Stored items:
== == ==

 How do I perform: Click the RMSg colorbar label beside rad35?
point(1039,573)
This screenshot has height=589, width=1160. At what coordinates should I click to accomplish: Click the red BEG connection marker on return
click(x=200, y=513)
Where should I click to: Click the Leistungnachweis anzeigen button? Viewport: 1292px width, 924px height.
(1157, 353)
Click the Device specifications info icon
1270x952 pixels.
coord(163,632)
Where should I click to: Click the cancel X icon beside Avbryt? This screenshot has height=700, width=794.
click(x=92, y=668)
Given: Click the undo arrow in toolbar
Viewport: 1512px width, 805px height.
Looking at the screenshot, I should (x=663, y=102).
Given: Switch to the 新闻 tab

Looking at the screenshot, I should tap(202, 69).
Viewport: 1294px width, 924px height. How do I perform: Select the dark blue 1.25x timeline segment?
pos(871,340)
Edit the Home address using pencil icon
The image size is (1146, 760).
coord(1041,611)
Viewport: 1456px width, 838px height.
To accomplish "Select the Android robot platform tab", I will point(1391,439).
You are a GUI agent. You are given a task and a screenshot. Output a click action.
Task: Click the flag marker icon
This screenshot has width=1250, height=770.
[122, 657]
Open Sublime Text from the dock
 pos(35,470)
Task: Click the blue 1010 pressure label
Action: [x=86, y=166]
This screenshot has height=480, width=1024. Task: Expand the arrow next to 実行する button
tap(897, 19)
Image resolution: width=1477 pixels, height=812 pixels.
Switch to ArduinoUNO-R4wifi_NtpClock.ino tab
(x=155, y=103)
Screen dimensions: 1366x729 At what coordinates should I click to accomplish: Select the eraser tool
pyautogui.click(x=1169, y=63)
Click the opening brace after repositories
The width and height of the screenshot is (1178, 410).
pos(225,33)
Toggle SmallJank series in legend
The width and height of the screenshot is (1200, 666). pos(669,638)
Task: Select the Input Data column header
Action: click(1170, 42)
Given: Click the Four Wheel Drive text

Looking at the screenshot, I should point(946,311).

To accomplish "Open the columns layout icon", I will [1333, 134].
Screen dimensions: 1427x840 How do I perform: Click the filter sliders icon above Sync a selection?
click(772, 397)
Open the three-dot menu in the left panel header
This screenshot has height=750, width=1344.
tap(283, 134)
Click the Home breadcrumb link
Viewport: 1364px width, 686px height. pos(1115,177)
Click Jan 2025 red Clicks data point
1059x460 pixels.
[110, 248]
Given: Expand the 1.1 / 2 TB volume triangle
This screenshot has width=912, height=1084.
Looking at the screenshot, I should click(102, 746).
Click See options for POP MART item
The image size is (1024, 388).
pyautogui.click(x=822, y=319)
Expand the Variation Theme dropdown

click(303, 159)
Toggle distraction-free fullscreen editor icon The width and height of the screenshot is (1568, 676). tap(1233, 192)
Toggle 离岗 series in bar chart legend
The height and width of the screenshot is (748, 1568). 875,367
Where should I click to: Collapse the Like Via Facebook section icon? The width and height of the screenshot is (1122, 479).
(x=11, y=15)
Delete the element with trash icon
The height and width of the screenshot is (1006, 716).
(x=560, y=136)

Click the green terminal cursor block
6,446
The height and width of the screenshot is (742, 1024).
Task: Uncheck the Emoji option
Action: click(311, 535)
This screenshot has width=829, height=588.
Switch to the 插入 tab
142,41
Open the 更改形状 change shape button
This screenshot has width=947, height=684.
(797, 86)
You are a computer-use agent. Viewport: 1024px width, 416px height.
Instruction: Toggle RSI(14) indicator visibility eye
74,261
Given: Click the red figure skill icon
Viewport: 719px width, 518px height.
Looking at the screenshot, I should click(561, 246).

== == ==

About this exercise
Would you please copy exactly the part of the entries above that begins at the line containing "Given: Click the Four Wheel Drive text" and ends at the line containing "You are a computer-use", both lines included?

Answer section
Given: Click the Four Wheel Drive text

Looking at the screenshot, I should point(946,311).

To accomplish "Open the columns layout icon", I will [1333, 134].
Screen dimensions: 1427x840 How do I perform: Click the filter sliders icon above Sync a selection?
click(772, 397)
Open the three-dot menu in the left panel header
This screenshot has height=750, width=1344.
tap(283, 134)
Click the Home breadcrumb link
Viewport: 1364px width, 686px height. pos(1115,177)
Click Jan 2025 red Clicks data point
1059x460 pixels.
[110, 248]
Given: Expand the 1.1 / 2 TB volume triangle
This screenshot has width=912, height=1084.
Looking at the screenshot, I should click(102, 746).
Click See options for POP MART item
The image size is (1024, 388).
pyautogui.click(x=822, y=319)
Expand the Variation Theme dropdown

click(303, 159)
Toggle distraction-free fullscreen editor icon The width and height of the screenshot is (1568, 676). tap(1233, 192)
Toggle 离岗 series in bar chart legend
The height and width of the screenshot is (748, 1568). 875,367
Where should I click to: Collapse the Like Via Facebook section icon? The width and height of the screenshot is (1122, 479).
(x=11, y=15)
Delete the element with trash icon
The height and width of the screenshot is (1006, 716).
(x=560, y=136)

Click the green terminal cursor block
6,446
The height and width of the screenshot is (742, 1024).
Task: Uncheck the Emoji option
Action: click(311, 535)
This screenshot has width=829, height=588.
Switch to the 插入 tab
142,41
Open the 更改形状 change shape button
This screenshot has width=947, height=684.
(797, 86)
You are a computer-use agent. Viewport: 1024px width, 416px height.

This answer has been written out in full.